Statecharts related to within-host dynamics of the model are shown in Fig. 1A. A disease statechart where agents are in protected, susceptible or disease states determined an agent’s probability of contracting chickenpox or shingles. The chickenpox and shingles vaccination schedules’ statecharts represented which vaccination each agent received. The chickenpox vaccination schedule was modeled based on the Alberta VZV vaccination policy (Government of Alberta, 2015). Agents become due for chickenpox vaccines at the ages of 12 months for the first dose and at 4–6 years—for the second dose (Fig. 1B). A representation of one-dose shingles vaccination given to individuals 50 years or older is depicted in the statechart shown in Fig. 1C; however, currently shingles is not part of the publicly funded schedule in Alberta and therefore was not included as part of this analysis. An agent receives a vaccine dose with a probability based on its vaccine attitude as described below. If an agent receives the second dose but has not yet received the first, it may also receive a catch-up of the first dose with a certain probability. These probabilities are specified by parameters, as shown in Table 1. A demographic statechart represented Alberta births, ageing and mortality characteristics (Fig. 1D).

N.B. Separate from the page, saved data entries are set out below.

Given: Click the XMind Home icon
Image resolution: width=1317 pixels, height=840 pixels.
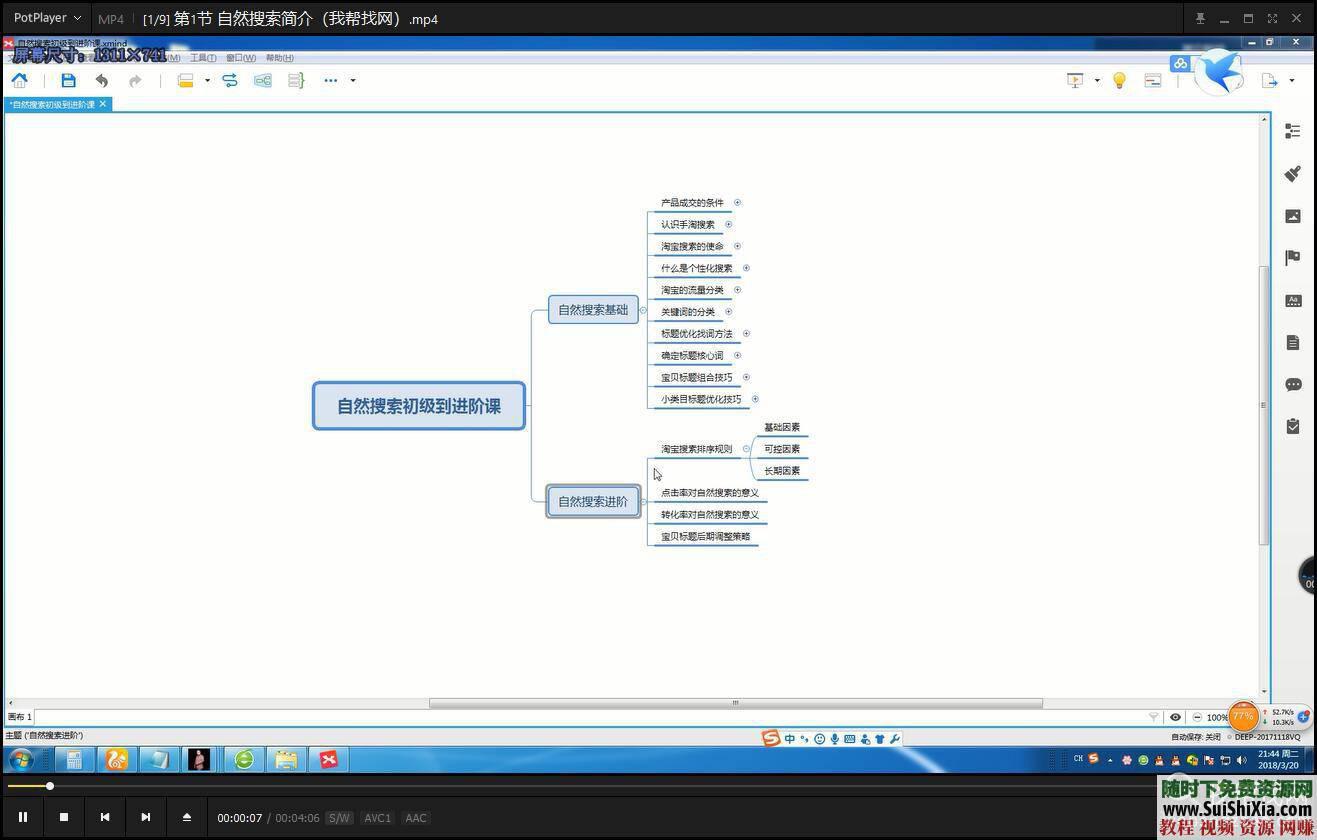Looking at the screenshot, I should [x=19, y=80].
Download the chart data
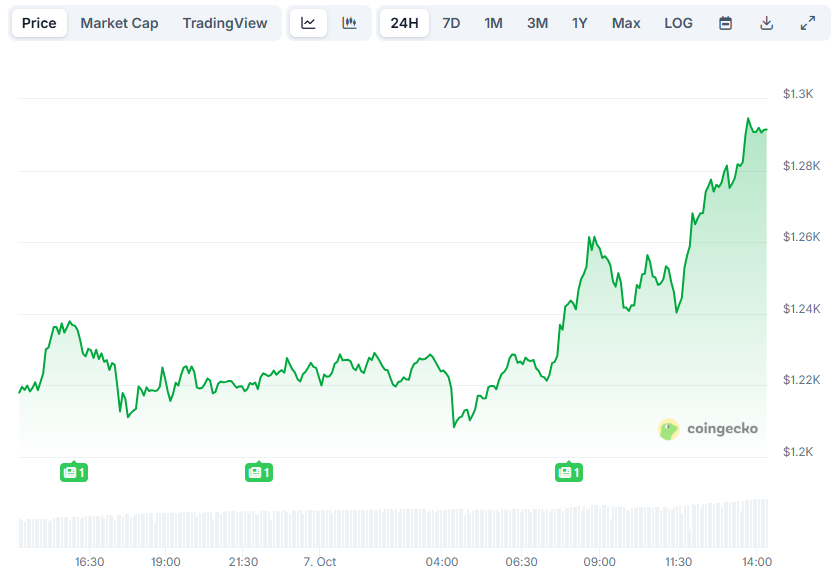Image resolution: width=831 pixels, height=586 pixels. (767, 23)
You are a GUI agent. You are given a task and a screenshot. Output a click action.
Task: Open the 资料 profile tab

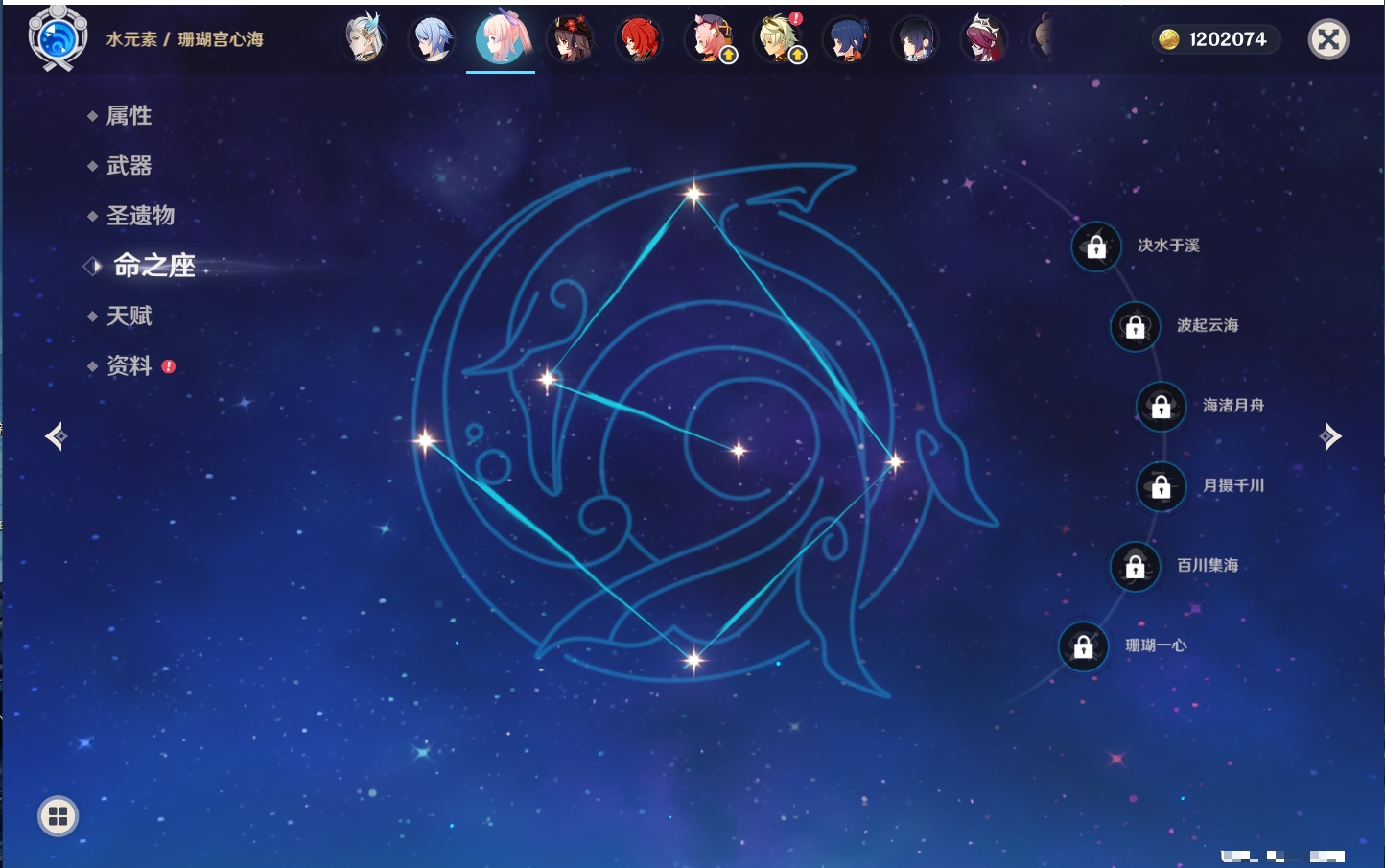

(A) Disease and protection. (B) Chickenpox vaccination schedule. (C) Shingles vaccination schedule. (D) Demographics.
Notes:
An agent’s chance of being infected with chickenpox was dependent on whether they came into contact with someone with infection and the risk of transmission on such a contact. In comparison, an agent’s likelihood of getting shingles was determined by their individual waning immunity timer (i.e., after chickenpox infection, a countdown on “Immunity Waning Time” initiates; when it completes, the agents become susceptible to shingles) as well as the number and degree of boosting they received. The immunity waning time was represented by a formula derived from Ogunjimi et al. (2015) and further by calibration (Fig. S1; Table 2). This equation inherits assumptions whereby force of reactivation is represented by a gamma distribution, initial CMI is represented by a normal distribution and the waning of immunity rate for shingles is a fixed rate that can be altered using a coefficient—waning of immunity coefficient (WoI) (Ogunjimi et al., 2015). Furthermore, to account for the small but sharp increase in childhood shingles cases as observed in Russell et al. (2014), we included a small proportion of the population between the ages of 0 and 19 (5%) who had a short waning of immunity timer, allowing the model to account for individuals who may have a weaker force of boosting, lower initial CMI (e.g., immunocompromised) or a very quick waning of the immunity rate.
Notes:
An agent’s chance of getting shingles was determined by the number of years they were protected through boosting. The model assumed progressive boosting, as postulated by Guzzetta et al. (2016) and therefore the number of years of boosting protection was calculated by multiplying the number of times an agent comes into significant contact with the VZV by the duration in years of each boosting event. The number of boosting events was determined through the distance-based contact network and the duration of each boost was equal to the number of years of added protection from shingles derived through each boost. Altering the quantitative values of DoB and WoI of shingles resulted in significant changes in the incidence of shingles in a population.